Monday, May 7, 2012

THE PIERS: Art and Sex along the New York Waterfront


reporter: Miguel Dominguez

Curator Darren Jones, art historian and scholar of Queer Studies Jonathan D. Katz, curator Jonathan Weinberg and Charles leslie of the Leslie Lohman Museum
As the first gay and lesbian art museum in the world, the mission of the Leslie-Lohman Museum of Gay and Lesbian Art (LLMoGLA) is to exhibit, preserve and foster the creation of gay and lesbian art and artists which speak directly to all facets of the gay and lesbian experience, such as political, historical, romantic and social imagery. The Piers: Art and Sex along the New York Waterfront exhibit, which opened on April 3rd, met most of the criteria above in one of the most popular exhibitions The former Leslie-Lohman Foundation ever had.




The Piers: Art and Sex along the New York Waterfront is the first museum exhibition to focus exclusively on the uses of the Hudson River docks by artists and a newly emerging gay subculture. It presents over 70 works of art that demonstrate how the gay liberation movement-- spurred by the 1969 Stonewall riots--transformed the cultural and social landscape of New York. For the first time such seminal works of the New York avant-garde as Vito Acconci's Untitled Project for Pier 17, Gordon Matta-Clark's, Day's End and David Wojnarowicz's Rimbaud in New York, will be shown alongside little known photographs of the gay cruising scene by Leonard Fink, Frank Hallam, Lee Snider, and Rich Wandel.
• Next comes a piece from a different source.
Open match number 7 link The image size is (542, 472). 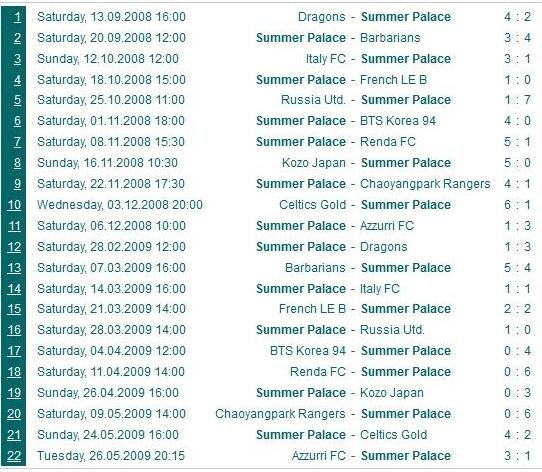coord(17,142)
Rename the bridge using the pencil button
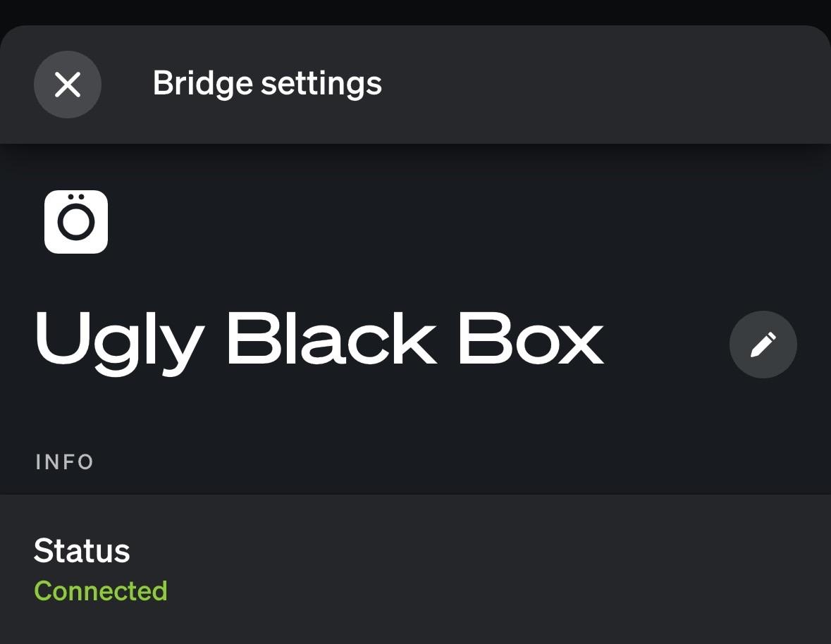The height and width of the screenshot is (644, 831). pyautogui.click(x=763, y=345)
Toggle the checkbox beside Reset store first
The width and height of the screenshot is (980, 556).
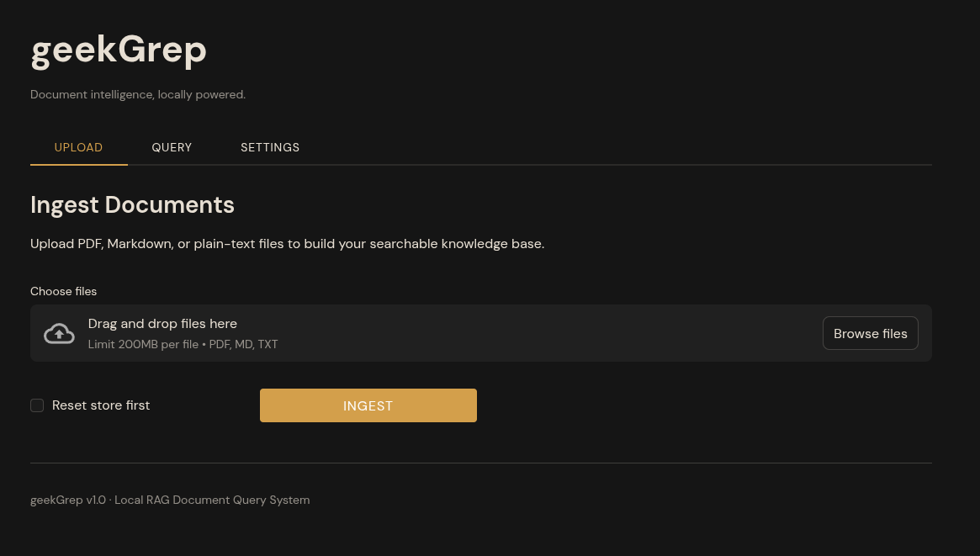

Charles Leslie of the Leslie Lohman Museum with
Stanley Stellar, LLMoGLA's official photographer
This exhibition has become such a success, daily attendance is triple the average of what LLMoGLA usually sees at its premises. As a matter of fact, on May 1, LLMoGLA announced it was extending the exhibit till July 7th, with a closing reception on the 6th. The Piers of the 70s are a major part of New York, nay, American Queer History, so please, expose yourself to the exhibit of the most liberated subculture in the decade of the "Sexual Revolution," when the word AIDS only meant multiple forms of help.

Uzi Parnes
Shelley Secombe
Frank Hallam
Ivan Galietti
Stanley Stellar
The Leslie-Lohman Museum of Gay and Lesbian Art began as the Leslie/Lohman Gay Art Foundation,founded by Charles W. Leslie and Fritz Lohman, and for more than 20 years has supported gay and lesbian artists.